Circuit Theory of Crossed Andreev Reflection

In crossed Andreev reflection two electrons from spatially separated normal conductors enter a superconductor as a Cooper pair. This can result in the production of spatially separated entangled electrons. We consider effects of crossed Andreev reflection in two set-ups: i) non-local conductance in a three terminal device with one superconducting and two normal metals and ii) the production of spatially entangled electrons in ferromagnetic leads from Cooper pairs in a superconducting lead. For the first system, the nonlocal conductance is given by competing contributions from crossed Andreev reflection and electron cotunneling, and we determine the contribution from each process. The nonlocal conductance vanishes when there is no resistance between the superconducting terminal and the device, in agreement with previous theoretical work. Electron cotunneling dominates when there is a finite resistance between the device and the superconducting reservoir.

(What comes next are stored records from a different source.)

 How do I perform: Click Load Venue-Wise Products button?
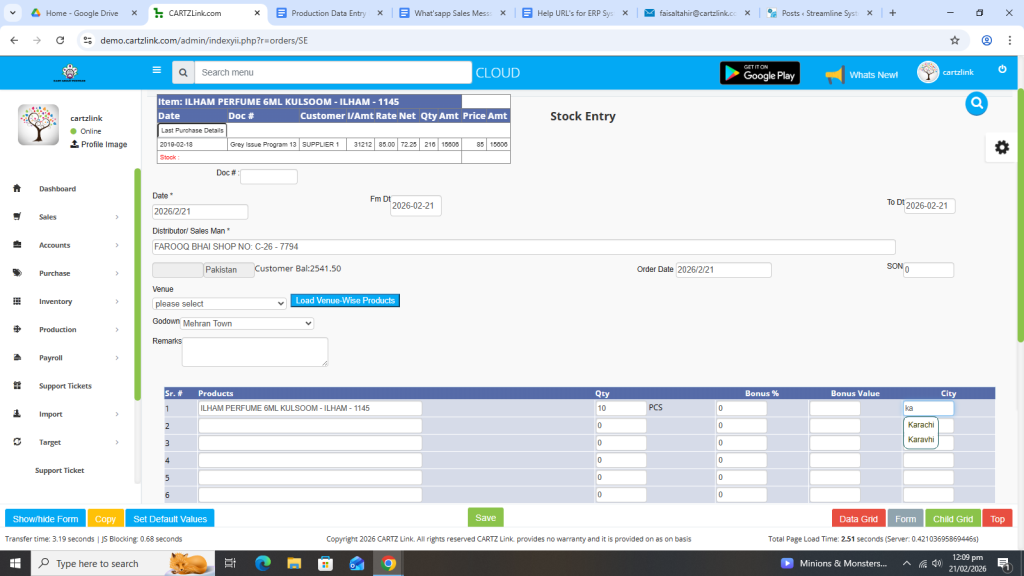click(x=345, y=301)
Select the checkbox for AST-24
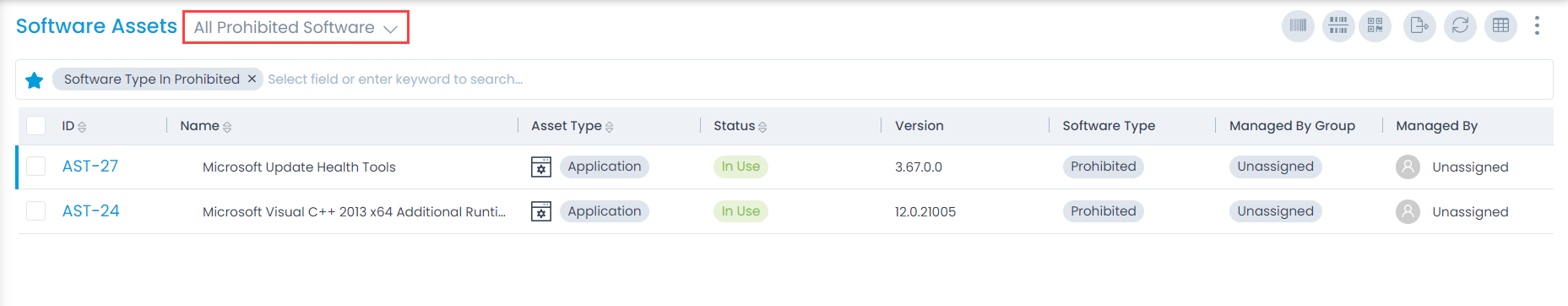 pyautogui.click(x=35, y=211)
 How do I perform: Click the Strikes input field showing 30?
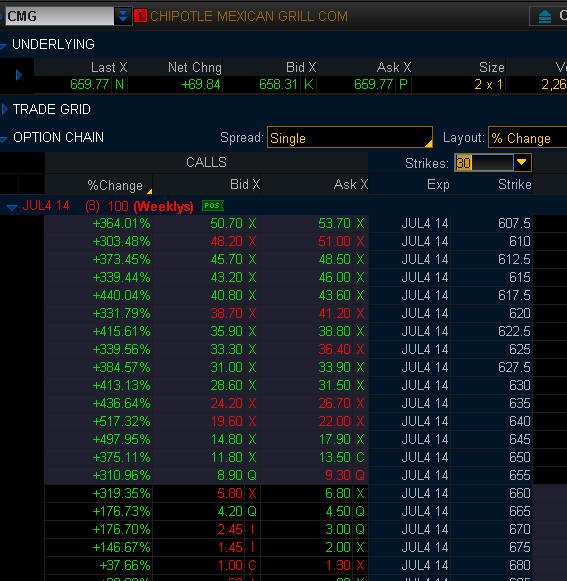tap(484, 163)
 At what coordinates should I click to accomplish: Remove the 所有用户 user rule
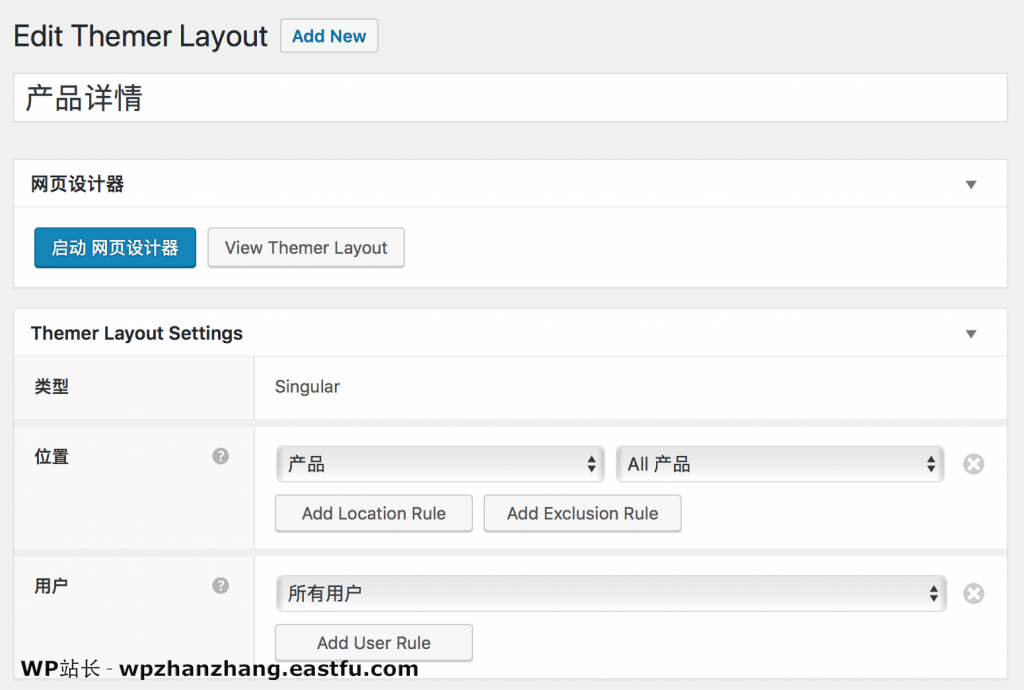click(973, 594)
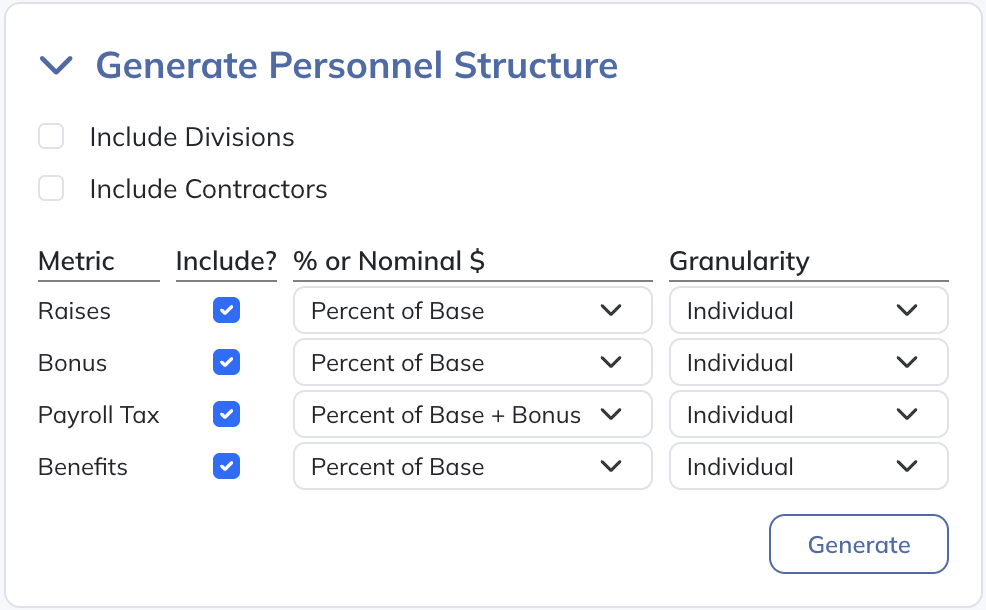Uncheck the Benefits include checkbox
The width and height of the screenshot is (986, 610).
pyautogui.click(x=227, y=467)
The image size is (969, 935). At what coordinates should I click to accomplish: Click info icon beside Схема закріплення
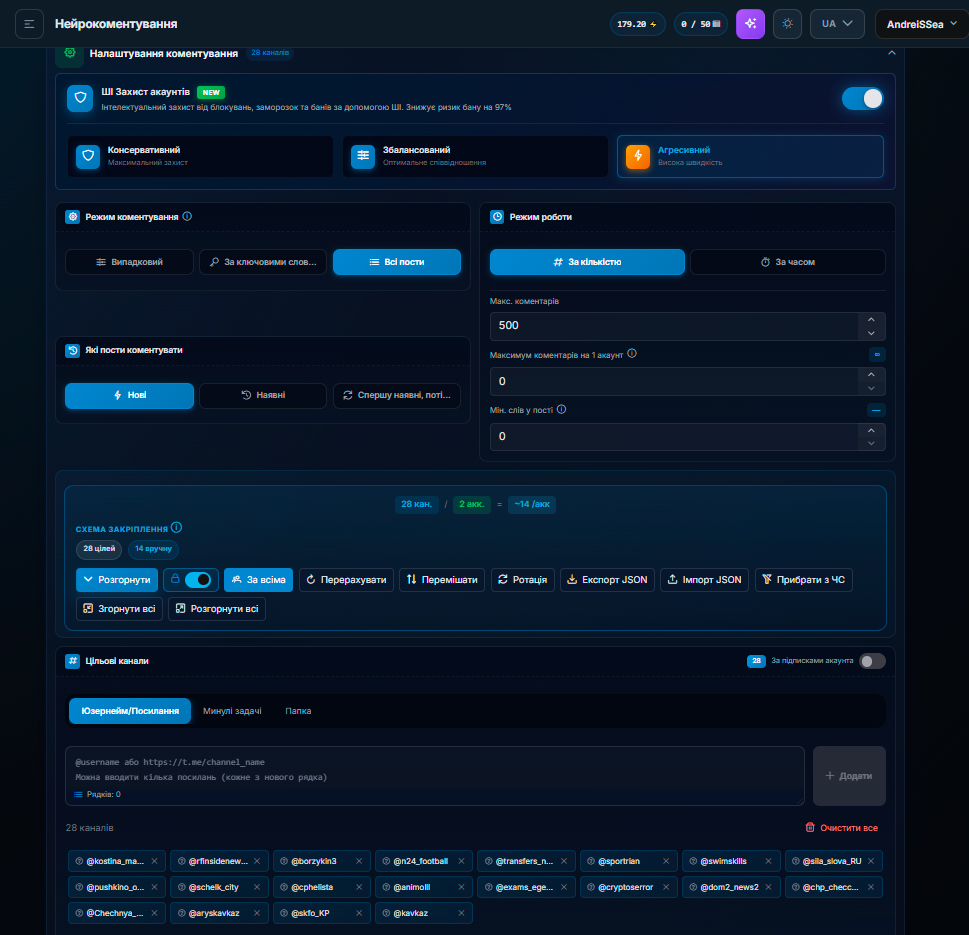pyautogui.click(x=177, y=528)
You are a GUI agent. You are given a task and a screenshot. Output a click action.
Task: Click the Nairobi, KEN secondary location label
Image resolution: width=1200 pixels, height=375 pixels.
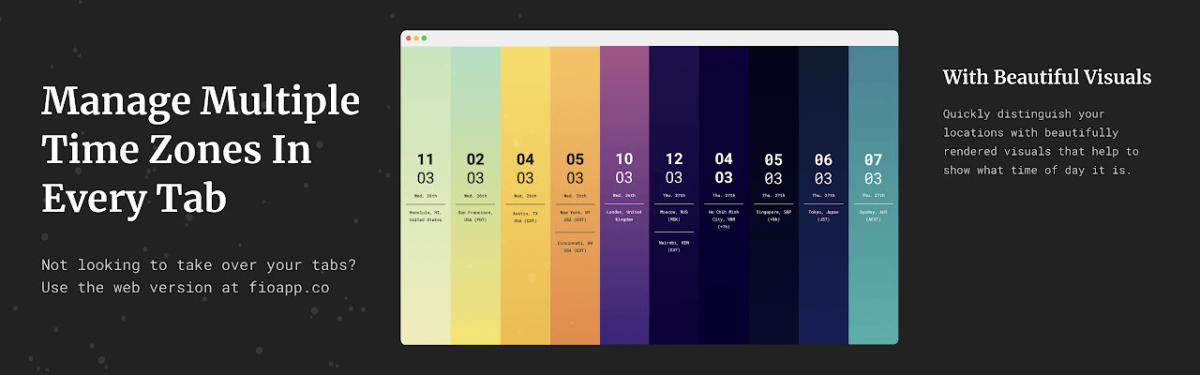pos(674,246)
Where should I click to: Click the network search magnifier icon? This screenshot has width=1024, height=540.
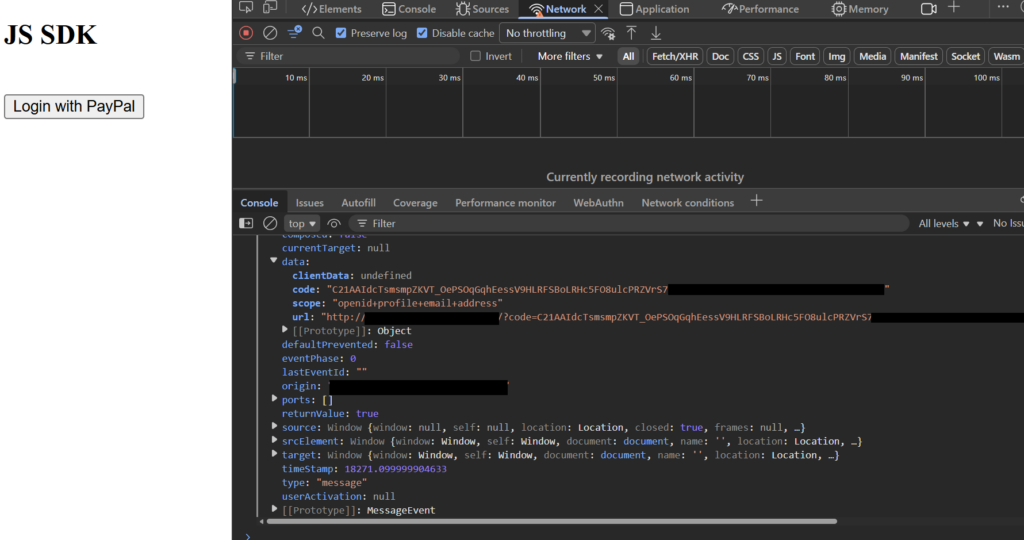(x=318, y=33)
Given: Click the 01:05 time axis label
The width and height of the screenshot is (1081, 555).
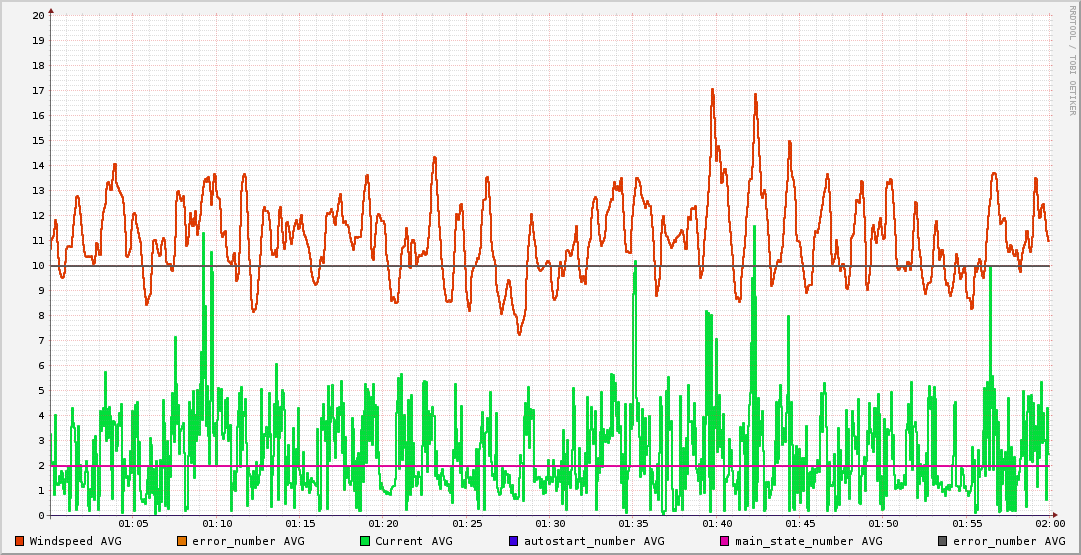Looking at the screenshot, I should coord(133,524).
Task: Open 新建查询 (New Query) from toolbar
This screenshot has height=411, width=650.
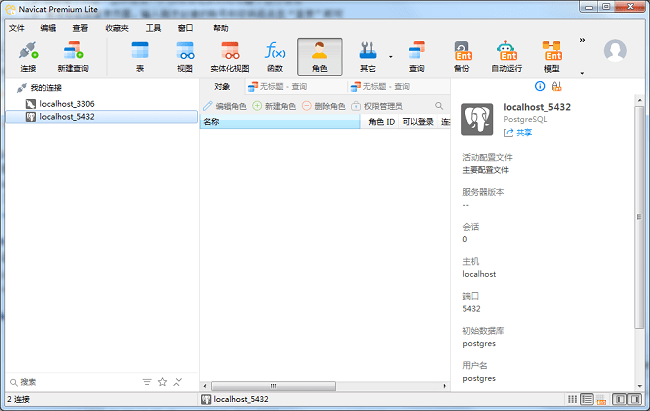Action: [73, 56]
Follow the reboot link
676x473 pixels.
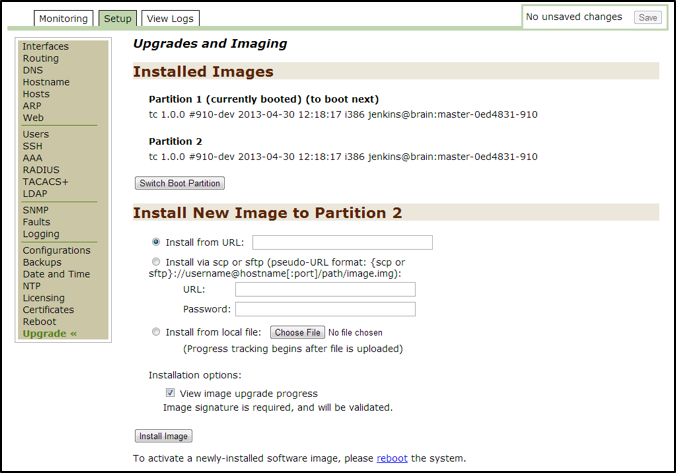(x=392, y=458)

Decoherence is taken into account, and the characteristic timescale is the particle dwell time. Both the conductance due to crossed Andreev reflection and electron cotunneling depend strongly on the particle dwell time. For the second, spin-polarized device, we give a complete description of the elementary charge transfer processes, i) transfer of Cooper pairs out of the superconductor by Andreev reflection and ii) distribution of the entangled quasiparticles among the ferromagnetic leads, in terms of their statistics. The probabilities that entangled electrons flow into spatially separated leads aredetermined by experimentally measurable conductances and polarizations. Finally, we investigate how currents, noise and cross correlations are affected by transport of entangled electrons.